Study objectives: Evidence suggests a cell-mediated autoimmune pathogenesis for narcolepsy type 1 (NT1), but it is not clear whether the disease is associated with overall changes in T cell subsets. The increase in NT1 incidence after H1N1 vaccination campaign with the Pandemrix™ vaccine suggests that disease-relevant changes in the immune system following this vaccination were important. In this study, we aimed to investigate differentiated T cell subsets and levels of CD25 and CD69 activation markers in a cohort of mainly Pandemrix™-vaccinated NT1 patients compared with their vaccinated and unvaccinated siblings.
Methods: Peripheral blood mononuclear cells were collected in parallel and analysed with flow cytometry in 31 NT1 patients with disease onset after the 2009 influenza A (H1N1) pandemic and/or Pandemrix™ vaccination and 45 of their non-narcoleptic siblings (29/31 and 34/45 vaccinated, respectively).
Results: We observed significantly lower effector memory CD4+ T cell levels in NT1 patients compared to their siblings, when controlling for HLA DQB1∗06:02 and vaccination status. Further, within the sibling group, vaccination status significantly affected frequencies of central memory and CD8+CD25+ T cells, and HLA DQB1∗06:02 status significantly affected frequencies of CD4+CD25+ T cells.

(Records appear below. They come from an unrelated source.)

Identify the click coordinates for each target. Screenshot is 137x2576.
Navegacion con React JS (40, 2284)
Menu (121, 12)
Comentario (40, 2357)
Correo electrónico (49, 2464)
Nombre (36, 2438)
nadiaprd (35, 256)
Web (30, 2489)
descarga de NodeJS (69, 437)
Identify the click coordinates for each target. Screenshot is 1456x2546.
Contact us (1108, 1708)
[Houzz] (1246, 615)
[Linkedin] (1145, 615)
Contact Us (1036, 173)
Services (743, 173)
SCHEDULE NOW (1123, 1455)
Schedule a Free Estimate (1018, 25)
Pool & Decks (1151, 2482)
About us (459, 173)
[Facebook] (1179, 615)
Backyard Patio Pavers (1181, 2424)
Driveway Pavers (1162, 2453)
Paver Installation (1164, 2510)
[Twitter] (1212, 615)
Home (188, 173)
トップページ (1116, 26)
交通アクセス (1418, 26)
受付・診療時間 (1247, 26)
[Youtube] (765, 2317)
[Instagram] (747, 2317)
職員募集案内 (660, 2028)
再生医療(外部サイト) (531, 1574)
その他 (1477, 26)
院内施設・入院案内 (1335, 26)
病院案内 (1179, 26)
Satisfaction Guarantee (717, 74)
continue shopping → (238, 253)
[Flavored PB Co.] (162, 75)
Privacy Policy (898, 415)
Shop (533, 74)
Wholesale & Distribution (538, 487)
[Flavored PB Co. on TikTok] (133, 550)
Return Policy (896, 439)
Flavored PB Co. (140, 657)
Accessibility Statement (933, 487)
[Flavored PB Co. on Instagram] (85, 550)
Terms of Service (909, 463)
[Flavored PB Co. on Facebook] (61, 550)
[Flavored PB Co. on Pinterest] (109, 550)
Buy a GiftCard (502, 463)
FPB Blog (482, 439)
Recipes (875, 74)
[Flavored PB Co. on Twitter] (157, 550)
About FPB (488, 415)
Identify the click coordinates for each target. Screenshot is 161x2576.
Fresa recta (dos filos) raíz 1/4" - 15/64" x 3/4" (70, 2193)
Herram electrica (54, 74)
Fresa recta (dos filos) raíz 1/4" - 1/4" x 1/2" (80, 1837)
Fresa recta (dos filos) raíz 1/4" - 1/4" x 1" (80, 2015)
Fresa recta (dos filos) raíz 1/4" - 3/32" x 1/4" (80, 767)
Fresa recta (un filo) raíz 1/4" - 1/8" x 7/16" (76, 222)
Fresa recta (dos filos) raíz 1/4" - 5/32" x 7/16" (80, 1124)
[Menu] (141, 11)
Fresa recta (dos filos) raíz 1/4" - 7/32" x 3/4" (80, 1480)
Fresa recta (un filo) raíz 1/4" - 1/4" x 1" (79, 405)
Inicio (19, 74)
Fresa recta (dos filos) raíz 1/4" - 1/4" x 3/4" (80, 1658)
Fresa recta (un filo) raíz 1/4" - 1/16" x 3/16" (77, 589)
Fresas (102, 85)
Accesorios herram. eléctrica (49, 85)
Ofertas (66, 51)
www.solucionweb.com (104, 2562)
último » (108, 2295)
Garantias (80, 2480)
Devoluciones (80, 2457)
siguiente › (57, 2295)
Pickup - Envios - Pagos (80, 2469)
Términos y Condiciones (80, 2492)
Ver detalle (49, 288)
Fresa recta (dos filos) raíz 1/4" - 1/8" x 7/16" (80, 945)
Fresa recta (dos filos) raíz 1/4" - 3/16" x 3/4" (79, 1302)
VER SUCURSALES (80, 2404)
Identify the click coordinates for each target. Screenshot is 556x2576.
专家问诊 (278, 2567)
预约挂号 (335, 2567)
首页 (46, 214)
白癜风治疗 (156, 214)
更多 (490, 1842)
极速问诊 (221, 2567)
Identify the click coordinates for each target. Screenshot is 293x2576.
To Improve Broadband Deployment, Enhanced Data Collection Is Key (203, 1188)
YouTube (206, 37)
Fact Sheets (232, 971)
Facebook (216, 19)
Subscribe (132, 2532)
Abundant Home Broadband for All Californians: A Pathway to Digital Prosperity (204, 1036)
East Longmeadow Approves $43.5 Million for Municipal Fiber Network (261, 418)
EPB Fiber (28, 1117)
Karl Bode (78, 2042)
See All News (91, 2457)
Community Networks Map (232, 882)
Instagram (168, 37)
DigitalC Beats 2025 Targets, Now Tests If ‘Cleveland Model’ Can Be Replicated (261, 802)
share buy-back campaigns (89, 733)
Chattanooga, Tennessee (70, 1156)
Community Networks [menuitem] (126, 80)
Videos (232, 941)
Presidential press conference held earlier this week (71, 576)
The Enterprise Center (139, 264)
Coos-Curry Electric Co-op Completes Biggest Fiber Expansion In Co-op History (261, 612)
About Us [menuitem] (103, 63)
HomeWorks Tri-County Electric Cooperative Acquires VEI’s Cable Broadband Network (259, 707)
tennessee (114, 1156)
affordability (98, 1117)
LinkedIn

Conclusion: We confirm that NT1 is associated with lower levels of effector memory CD4+ T cells in peripheral blood. Importantly, this finding was only significant when controlling for vaccination and HLA status in both patients and controls. We thus demonstrate the importance of characterizing such factors (eg HLA and vaccination) when studying T cell subsets in NT1. This might explain earlier conflicting results.
Keywords: CD25 activation markers; CD69 activation markers; H1N1 (Pandemrix™) vaccination; Narcolepsy type 1; Post influenza A (H1N1) pandemic; T cell differentiation.